Los pelos se ponen de punta y la piel chinita al mirar constantemente en este viaje la profundidad de los abismos, que en ciertos tramos, si fuera necesario abrir cualquier puerta del vehículo no habría suelo donde pisar para descender del mismo, solamente se vería el vacío y al fondo un interminable abismo; la pericia del arrojado conductor del vehículo que se atreviese a retar a la gravedad terrestre en este tramo del camino está a prueba más que nunca en este descenso vertiginoso.

Al concluir el descenso al Mineral de La Bufa nos sentíamos polveados, agotados, mareados y hasta entumidos si llegábamos en la madrugada; volvíamos a dormir en el piso de la bodega del correo y al amanecer caminábamos sobre los lameros amarillentos y luego cruzábamos el puente colgante construido sobre el cauce del Río Batopilas, enfrente de este viejo mineral para iniciar nuestra caminata hasta el poblado de Batopilas; de lo exhausto que nos sentíamos este trayecto antiguo se nos hacía más largo, por lo que dormitábamos por ratos bajo la sombra de la exuberante vegetación que sirve de valla al “camino real”.

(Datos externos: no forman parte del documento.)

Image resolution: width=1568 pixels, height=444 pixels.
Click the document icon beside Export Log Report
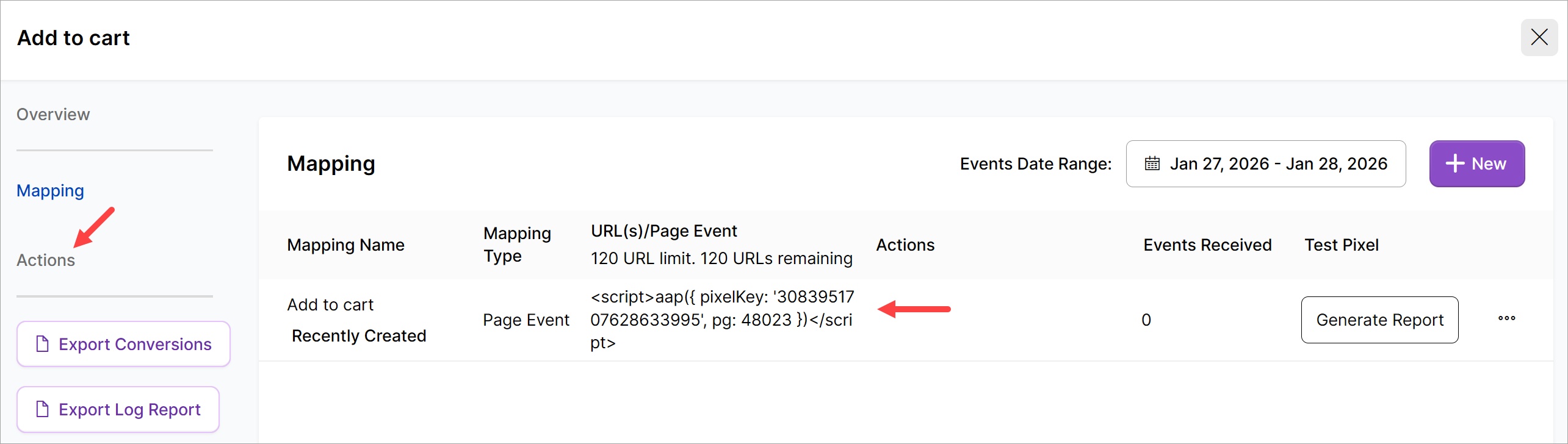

Cuando nuestros viajes eran en marzo o abril, notábamos que la vegetación de las grandes montañas que rodean al Mineral de La Bufa, no lucía sus mejores ropajes de intenso verdor, debido a las escasas lluvias que caen en los meses invernales; la flora compuesta de grandes matorrales de las laderas de las montañas, brindaba un tono gris, árido, lúgubre, y solamente las cactáceas, por lo pronto, representaban la parte verde de la barranca; los matorrales, como gigantes dormidos, aletargados por los meses invernales, esperaban los meses lluviosos para renacer en todo su esplendor y vestirse de un espeso follaje y de flores multicolores, como sucede cada año cuando aparece en su conjunto la maleza verde, casi selvática, que le da vida y encanto paradisíaco a la región; era el gran monstruo verde que aparecería con las primeras lluvias del verano.

Sin embargo, los enormes cactus de las pitahayas, que en junio dan una fruta parecida a la tuna pero de sabor exquisito, incomparable e inigualable, nos daban la bienvenida con la belleza brillante y llamativa de los colores de sus delicadas flores: tonalidades de amarillo, anaranjado, blanco y rojo, era el mejor regalo que nos brindaba la naturaleza como premio por retar los peligros inherentes a la velocidad vertiginosa que toman los vehículos al bajar al gran Cañón de La Bufa; de 1970 a 1972, pude probar los frutos sabrosos de las pitahayas en la Misión de Satevó durante mi desempeño como maestro rural.

Román Corral Sandoval. Rumbo a Batopilas. Memorias de un maestro rural. Edición del autor. México. Tercera edición. 2008.